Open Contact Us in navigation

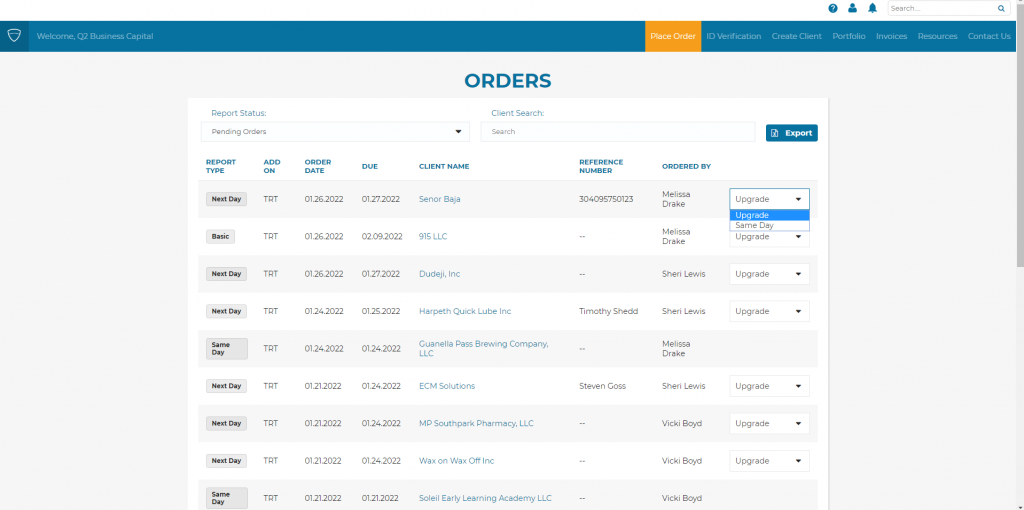(989, 36)
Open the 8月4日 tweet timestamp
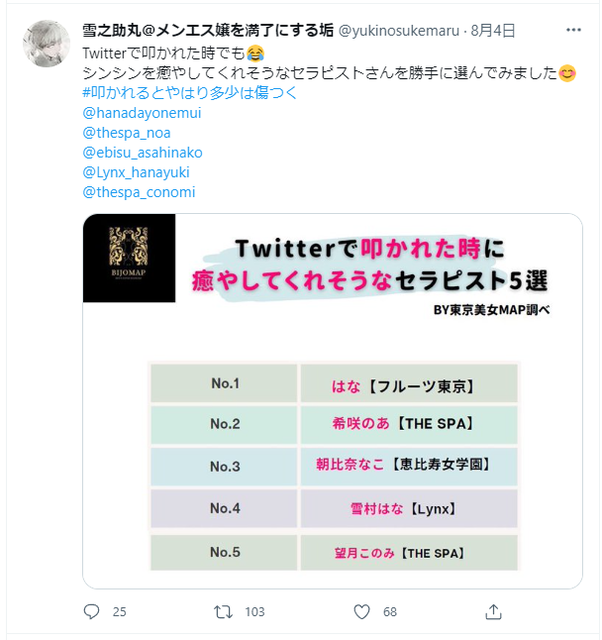 493,31
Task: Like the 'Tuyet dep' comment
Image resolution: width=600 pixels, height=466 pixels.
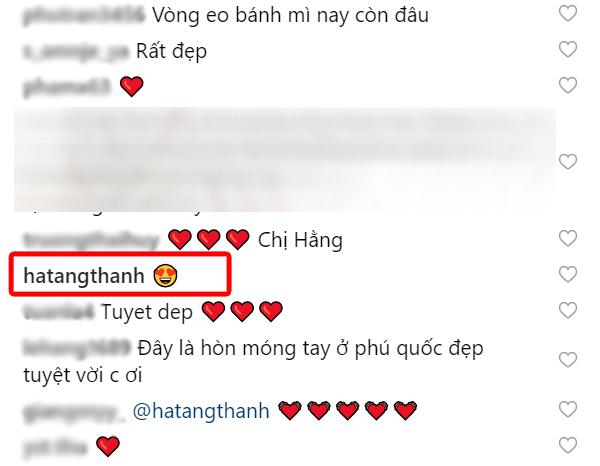Action: (x=568, y=310)
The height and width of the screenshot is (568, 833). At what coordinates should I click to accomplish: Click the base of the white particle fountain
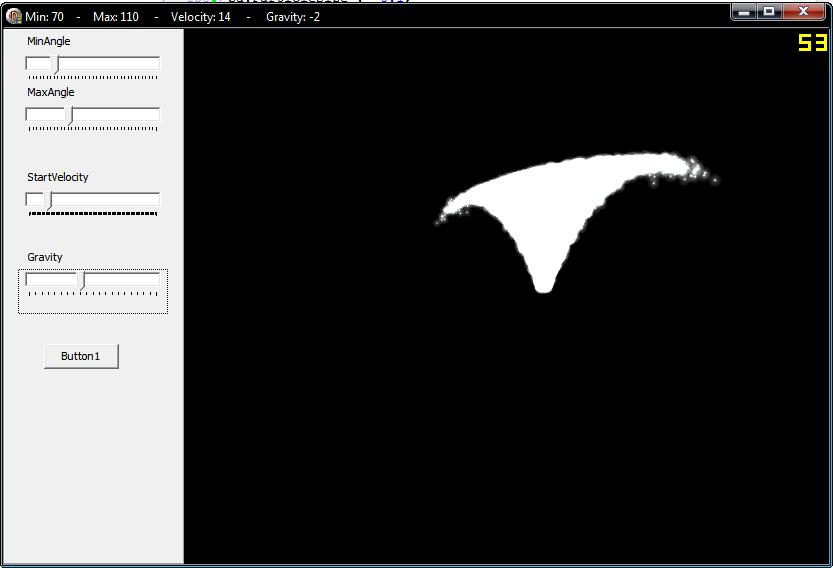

◆ **INSTRUCTIONS FOR THE TASK**: Return every record exactly, leaving out the pictures.

◆ **ANSWER TO THIS TASK**:
Open Contact Us in navigation

(989, 36)
Open the 8月4日 tweet timestamp
 493,31
Task: Like the 'Tuyet dep' comment
Image resolution: width=600 pixels, height=466 pixels.
Action: (x=568, y=310)
The height and width of the screenshot is (568, 833). At what coordinates should I click to accomplish: Click the base of the white particle fountain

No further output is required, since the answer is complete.